Probabilistic Prediction of Protein Phosphorylation Sites Using Classification Relevance Units Machines.

Phosphorylation is an important post-translational modification of proteins that is essential to the regulation of many cellular processes. Although most of the phosphorylation sites discovered in protein sequences have been identified experimentally, the in vivo and in vitro discovery of the sites is an expensive, time-consuming and laborious task. Therefore, the development of computational methods for prediction of protein phosphorylation sites has drawn considerable attention. In this work, we present a kernel-based probabilistic Classification Relevance Units Machine (CRUM) for in silico phosphorylation site prediction. In comparison with the popular Support Vector Machine (SVM) CRUM shows comparable predictive performance and yet provides a more parsimonious model.
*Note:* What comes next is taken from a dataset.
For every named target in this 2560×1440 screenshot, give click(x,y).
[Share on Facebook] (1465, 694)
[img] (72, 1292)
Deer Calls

This is desirable since it leads to a reduction in prediction run-time, which is important in predictions on large-scale data. Furthermore, the CRUM training algorithm has lower run-time and memory complexity and has a simpler parameter selection scheme than the Relevance Vector Machine (RVM) learning algorithm. To further investigate the viability of using CRUM in phosphorylation site prediction, we construct multiple CRUM predictors using different combinations of three phosphorylation site features - BLOSUM encoding, disorder, and amino acid composition. The predictors are evaluated through cross-validation and the results show that CRUM with BLOSUM feature is among the best performing CRUM predictors in both cross-validation and benchmark experiments. A comparative study with existing prediction tools in an independent benchmark experiment suggests possible direction for further improving the predictive performance of CRUM predictors.